### TASK DIRECTIONS
I'd like every line from the material below that has "list" in it.

◇ ◇ ◇ ◇

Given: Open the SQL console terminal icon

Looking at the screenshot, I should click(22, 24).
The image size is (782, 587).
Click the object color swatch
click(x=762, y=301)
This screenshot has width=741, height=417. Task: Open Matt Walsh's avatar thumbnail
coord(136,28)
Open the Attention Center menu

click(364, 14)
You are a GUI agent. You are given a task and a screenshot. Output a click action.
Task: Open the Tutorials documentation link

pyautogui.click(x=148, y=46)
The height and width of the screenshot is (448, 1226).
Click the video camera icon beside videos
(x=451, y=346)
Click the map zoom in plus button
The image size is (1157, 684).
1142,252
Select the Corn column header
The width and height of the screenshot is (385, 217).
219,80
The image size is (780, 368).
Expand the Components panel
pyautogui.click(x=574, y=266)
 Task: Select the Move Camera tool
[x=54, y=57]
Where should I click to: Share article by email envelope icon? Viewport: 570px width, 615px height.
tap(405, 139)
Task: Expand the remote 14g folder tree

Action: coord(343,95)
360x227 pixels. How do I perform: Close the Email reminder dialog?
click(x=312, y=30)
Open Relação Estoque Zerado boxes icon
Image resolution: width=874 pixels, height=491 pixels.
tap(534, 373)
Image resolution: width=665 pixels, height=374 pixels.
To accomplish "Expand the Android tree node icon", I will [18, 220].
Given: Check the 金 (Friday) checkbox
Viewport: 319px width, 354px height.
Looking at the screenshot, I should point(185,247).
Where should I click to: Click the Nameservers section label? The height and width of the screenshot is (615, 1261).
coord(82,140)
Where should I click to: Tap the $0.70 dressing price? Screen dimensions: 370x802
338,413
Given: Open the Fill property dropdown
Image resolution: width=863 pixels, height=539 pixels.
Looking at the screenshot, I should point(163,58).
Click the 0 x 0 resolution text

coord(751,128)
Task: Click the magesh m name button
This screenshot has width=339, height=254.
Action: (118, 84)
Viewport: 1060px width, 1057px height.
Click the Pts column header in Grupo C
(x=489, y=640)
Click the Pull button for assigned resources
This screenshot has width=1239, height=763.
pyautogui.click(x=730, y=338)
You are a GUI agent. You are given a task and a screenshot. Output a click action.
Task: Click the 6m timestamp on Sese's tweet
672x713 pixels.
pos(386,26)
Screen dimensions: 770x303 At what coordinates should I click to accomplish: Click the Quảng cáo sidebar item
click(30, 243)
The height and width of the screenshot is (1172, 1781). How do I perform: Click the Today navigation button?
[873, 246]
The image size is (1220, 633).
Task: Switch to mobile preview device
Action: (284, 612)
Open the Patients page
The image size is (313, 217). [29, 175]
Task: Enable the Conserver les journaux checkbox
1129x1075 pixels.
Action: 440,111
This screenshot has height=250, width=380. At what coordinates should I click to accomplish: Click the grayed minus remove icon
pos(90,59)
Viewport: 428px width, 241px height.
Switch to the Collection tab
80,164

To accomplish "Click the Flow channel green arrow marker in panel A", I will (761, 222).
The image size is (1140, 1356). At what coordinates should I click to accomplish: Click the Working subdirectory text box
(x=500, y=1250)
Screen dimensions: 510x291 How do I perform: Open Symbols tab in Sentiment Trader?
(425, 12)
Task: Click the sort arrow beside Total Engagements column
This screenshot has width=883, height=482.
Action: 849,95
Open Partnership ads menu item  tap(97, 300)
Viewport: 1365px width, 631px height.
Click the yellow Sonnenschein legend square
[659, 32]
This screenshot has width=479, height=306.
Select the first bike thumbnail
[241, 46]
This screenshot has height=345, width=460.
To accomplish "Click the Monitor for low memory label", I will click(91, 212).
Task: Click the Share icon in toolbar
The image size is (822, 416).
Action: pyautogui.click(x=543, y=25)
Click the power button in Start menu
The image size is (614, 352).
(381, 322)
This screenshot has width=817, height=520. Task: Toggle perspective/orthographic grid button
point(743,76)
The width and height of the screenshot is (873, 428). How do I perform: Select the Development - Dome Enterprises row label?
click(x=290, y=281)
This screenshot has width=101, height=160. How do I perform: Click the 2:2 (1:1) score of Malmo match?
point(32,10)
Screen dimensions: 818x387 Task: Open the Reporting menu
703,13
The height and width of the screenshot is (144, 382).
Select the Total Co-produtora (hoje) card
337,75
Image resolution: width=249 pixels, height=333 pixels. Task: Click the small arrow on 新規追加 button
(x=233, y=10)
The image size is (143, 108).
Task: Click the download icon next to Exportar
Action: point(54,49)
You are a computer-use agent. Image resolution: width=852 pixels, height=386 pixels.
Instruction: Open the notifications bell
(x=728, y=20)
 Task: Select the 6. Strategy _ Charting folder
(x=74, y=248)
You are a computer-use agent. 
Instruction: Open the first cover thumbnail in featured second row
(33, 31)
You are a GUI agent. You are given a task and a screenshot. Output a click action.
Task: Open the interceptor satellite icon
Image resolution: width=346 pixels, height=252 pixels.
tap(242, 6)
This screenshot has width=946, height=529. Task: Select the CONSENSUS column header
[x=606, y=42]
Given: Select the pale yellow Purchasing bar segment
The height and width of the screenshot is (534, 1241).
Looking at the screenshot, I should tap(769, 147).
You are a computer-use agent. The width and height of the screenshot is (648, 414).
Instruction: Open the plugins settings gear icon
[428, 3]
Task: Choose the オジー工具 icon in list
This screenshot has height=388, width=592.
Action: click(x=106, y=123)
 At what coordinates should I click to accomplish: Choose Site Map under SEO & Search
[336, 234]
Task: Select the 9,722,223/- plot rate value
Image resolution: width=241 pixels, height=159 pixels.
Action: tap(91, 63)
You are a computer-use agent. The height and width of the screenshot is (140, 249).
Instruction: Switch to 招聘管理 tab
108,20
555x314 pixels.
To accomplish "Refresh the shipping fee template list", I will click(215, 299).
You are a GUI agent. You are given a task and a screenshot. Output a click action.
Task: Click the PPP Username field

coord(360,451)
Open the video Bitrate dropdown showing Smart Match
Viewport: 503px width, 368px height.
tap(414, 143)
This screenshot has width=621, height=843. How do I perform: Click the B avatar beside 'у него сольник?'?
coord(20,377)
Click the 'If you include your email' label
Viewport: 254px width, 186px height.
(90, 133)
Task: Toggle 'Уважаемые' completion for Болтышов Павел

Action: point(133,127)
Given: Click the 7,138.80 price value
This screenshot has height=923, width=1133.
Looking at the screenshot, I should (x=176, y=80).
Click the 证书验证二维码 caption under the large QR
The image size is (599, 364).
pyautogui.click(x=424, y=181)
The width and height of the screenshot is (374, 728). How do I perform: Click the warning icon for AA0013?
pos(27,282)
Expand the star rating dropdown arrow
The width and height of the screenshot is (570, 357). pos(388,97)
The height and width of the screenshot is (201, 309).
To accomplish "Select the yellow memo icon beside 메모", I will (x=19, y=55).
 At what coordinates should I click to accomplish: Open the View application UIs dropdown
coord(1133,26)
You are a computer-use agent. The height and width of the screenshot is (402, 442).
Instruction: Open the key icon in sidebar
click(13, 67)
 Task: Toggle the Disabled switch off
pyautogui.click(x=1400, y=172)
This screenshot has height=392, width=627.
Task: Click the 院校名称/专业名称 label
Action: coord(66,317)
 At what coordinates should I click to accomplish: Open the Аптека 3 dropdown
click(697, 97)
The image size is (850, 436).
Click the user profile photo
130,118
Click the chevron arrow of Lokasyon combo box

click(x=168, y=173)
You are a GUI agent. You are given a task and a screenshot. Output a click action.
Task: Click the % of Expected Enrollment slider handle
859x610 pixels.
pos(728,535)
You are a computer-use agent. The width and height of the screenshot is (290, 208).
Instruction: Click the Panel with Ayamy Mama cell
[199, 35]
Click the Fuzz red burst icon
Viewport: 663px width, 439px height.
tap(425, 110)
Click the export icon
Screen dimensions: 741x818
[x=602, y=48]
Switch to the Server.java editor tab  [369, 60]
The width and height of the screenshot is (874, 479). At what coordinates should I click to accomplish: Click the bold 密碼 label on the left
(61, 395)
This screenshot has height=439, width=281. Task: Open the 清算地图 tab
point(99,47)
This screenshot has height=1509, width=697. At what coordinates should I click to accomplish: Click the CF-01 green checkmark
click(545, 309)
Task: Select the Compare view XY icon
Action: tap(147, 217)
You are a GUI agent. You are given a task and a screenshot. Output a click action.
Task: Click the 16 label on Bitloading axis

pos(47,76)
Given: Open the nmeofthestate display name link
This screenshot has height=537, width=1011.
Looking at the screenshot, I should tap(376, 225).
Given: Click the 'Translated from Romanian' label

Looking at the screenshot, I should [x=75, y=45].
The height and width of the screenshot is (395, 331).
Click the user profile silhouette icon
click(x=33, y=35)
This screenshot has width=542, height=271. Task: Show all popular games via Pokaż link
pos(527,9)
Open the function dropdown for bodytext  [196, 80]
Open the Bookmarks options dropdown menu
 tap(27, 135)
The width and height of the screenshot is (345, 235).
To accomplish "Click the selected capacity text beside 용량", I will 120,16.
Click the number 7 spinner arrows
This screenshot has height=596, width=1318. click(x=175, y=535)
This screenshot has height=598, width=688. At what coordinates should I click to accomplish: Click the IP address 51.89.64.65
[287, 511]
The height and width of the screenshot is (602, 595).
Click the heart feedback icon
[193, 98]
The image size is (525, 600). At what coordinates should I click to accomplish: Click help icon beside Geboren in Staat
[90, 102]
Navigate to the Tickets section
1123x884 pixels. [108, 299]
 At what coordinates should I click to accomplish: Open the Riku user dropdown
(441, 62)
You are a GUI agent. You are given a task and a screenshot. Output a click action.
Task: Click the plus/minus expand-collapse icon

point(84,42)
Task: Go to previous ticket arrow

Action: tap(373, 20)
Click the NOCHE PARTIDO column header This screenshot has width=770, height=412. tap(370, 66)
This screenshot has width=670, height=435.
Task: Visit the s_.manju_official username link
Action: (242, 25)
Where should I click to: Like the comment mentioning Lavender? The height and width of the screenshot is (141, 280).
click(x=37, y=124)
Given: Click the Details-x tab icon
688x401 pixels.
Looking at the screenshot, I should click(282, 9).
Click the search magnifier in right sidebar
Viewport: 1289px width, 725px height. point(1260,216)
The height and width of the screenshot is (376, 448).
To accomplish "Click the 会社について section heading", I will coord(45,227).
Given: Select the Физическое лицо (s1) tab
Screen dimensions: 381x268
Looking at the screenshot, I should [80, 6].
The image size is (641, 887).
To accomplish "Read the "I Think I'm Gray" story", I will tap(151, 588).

◇ ◇ ◇ ◇

### SOLUTION TO THIS EXERCISE
Task: Choose the オジー工具 icon in list
To accomplish "Refresh the shipping fee template list", I will click(215, 299).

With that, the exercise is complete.